Uno de los retos de este año fue leer un libro prestado. ¡Eso es un ejercicio de confianza más fuerte que el de caer de espaldas sobre tu compañero más cercano!
Quienes hemos sido parte de uno u otro lado de la mesa hemos pasado por un análisis de seguridad digno de un investigador privado o un servicio de espionaje; hemos pasado por años de conocimiento y reconocimiento de nuestro proceder; y superamos un análisis de riesgo más riguroso que el SARLAFT (Sistema de Administración de Riesgos para Lavado de Activos y Financiación del Terrorismo) implementado por el sistema financiero. Toda una política de Conozca a su cliente rigurosa y plagada de alertas que indican si esa persona es de fiar.
Sólo exagero un poco. Si bien es cierto que los lectores somos más bien reacios a prestar un libro a gente que no sea de nuestra entera confianza, sí solemos compartir nuestras lecturas; pues no hay mayor placer que el poder compartir el gozo de un libro leído. De él se derivan conclusiones conjuntas, conversaciones (con o sin una buena taza de café al lado), teorías; y casi un mundo paralelo a la historia, propiamente dicha.
He sido “arrendataria” de libros en varias partes a lo largo de mi vida:
De las bibliotecas de mis tías. Aunque era más frecuente que el préstamo de los libros fuera mientras estuviera en la casa de mi abuelita, he tomado libros prestados de sus bibliotecas, como tuve la vergüenza de constatar hace poco (ver la imagen principal).
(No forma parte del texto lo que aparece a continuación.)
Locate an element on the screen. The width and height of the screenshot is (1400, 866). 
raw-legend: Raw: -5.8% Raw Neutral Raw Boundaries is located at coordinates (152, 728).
Leía los libros entre semana, y los devolvía los sábados, día de nuestro almuerzo familiar.
Libros del salón. En mi colegio, los salones de primaria tenían libros; así que uno de los primeros entornos en los que supe qué era “pedir un libro prestado” fue ese.
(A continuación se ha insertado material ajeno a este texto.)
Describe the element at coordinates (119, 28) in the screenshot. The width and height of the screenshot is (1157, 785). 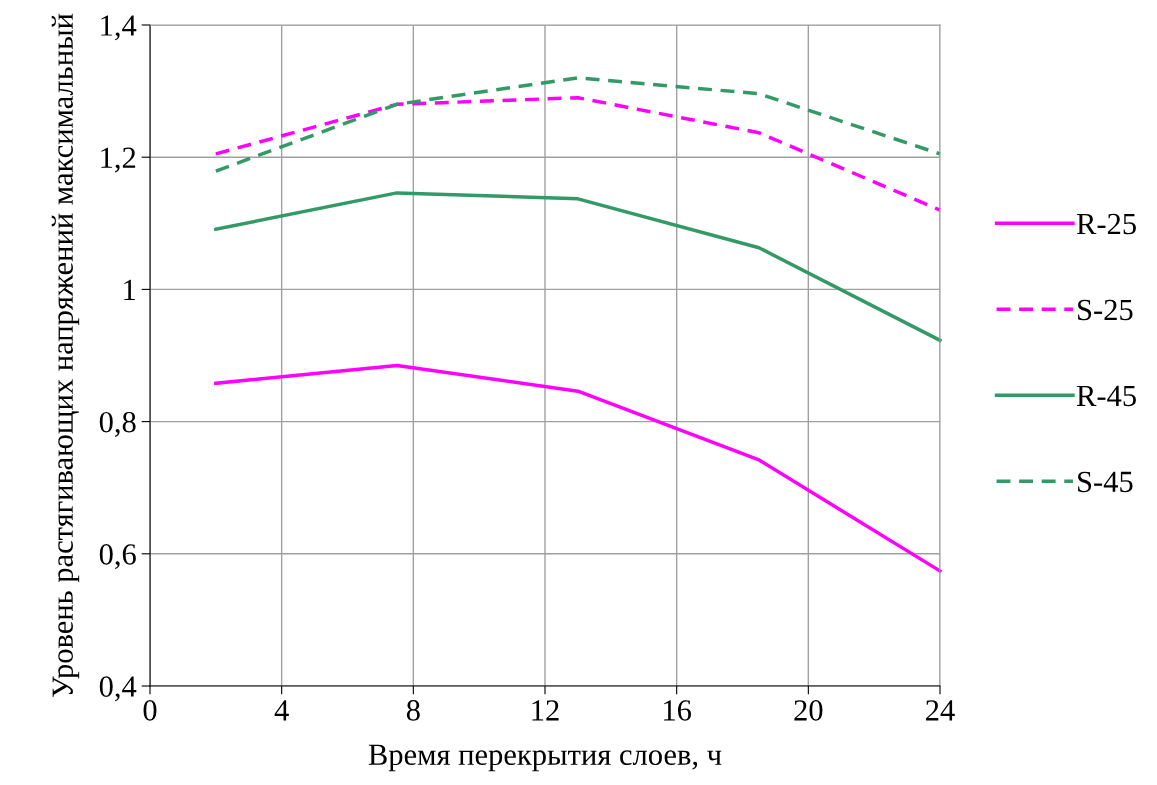
I see `y-tick-label: 1,4` at that location.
De la biblioteca del colegio. Esta fue una clásica. Pedí libros prestados desde los 10 hasta los 17 años, con énfasis en el bachillerato pues mi mamá me sacó la mano en aquello de la compra indiscriminada de libros. Aunque en general era disciplinada con las fechas de regreso, había ocasionales olvidos que resultaban en multas.
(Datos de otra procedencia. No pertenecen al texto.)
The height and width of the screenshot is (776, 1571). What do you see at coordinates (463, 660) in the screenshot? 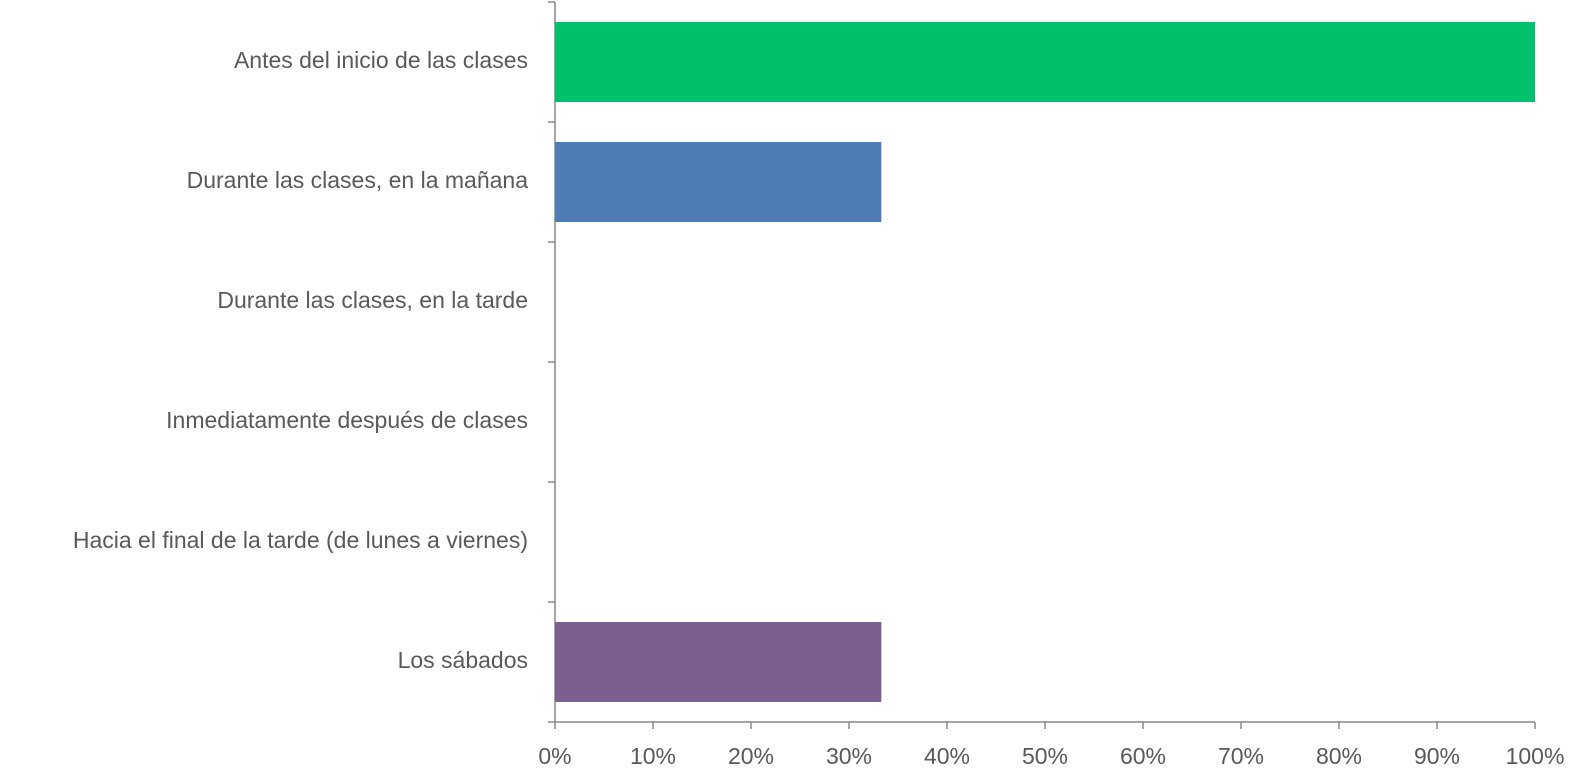
I see `y-tick-label: Los sábados` at bounding box center [463, 660].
De la biblioteca pública. Fue el menos frecuente para mí, porque tenía ciertas restricciones de transporte y convencer a mi mamá de que me llevara a la biblioteca (situada al otro lado de la ciudad) era más bien difícil. No obstante, una vez sí pedimos prestado un libro de una biblioteca pública (Las intermitencias de la muerte); pero no para mí, sino para mi hermano.
Curiosamente, nunca me llamó la atención pedir libros prestados en la biblioteca de mi universidad o en la de EAFIT; tal vez porque pensaba que la Universidad debía ser un periodo para adquirir muchos conocimientos técnicos de mi área de estudio. Y ahora, he recurrido a otros medios para ampliar mi biblioteca; como trueques literarios o compras.
La única excepción que se refiere al préstamo de libros es Momo. Ese libro no sale de mi biblioteca. Con todo el gusto, le puedo regalar una edición o le digo dónde puede descargarlo en Internet; pero no le presto mi ejemplar. Ese libro no se presta.
Una entrada muy interesante, y es cierto que entre lectores hay un cierto recelo a la hora de dejar prestado uno de sus libros, pero una vez superada esa barrera inicial uno siente que está compartiendo algo más que un simple libro, ahora el objeto se transforma en una experiencia que nos conecta con el nuevo lector. Yo suelo compartir, no mucho, pero si con algunos primos o tíos, o incluso los amigos más cercanos que a veces te preguntan por un libro que les ha llamado la atención de las estanterías. Saludos!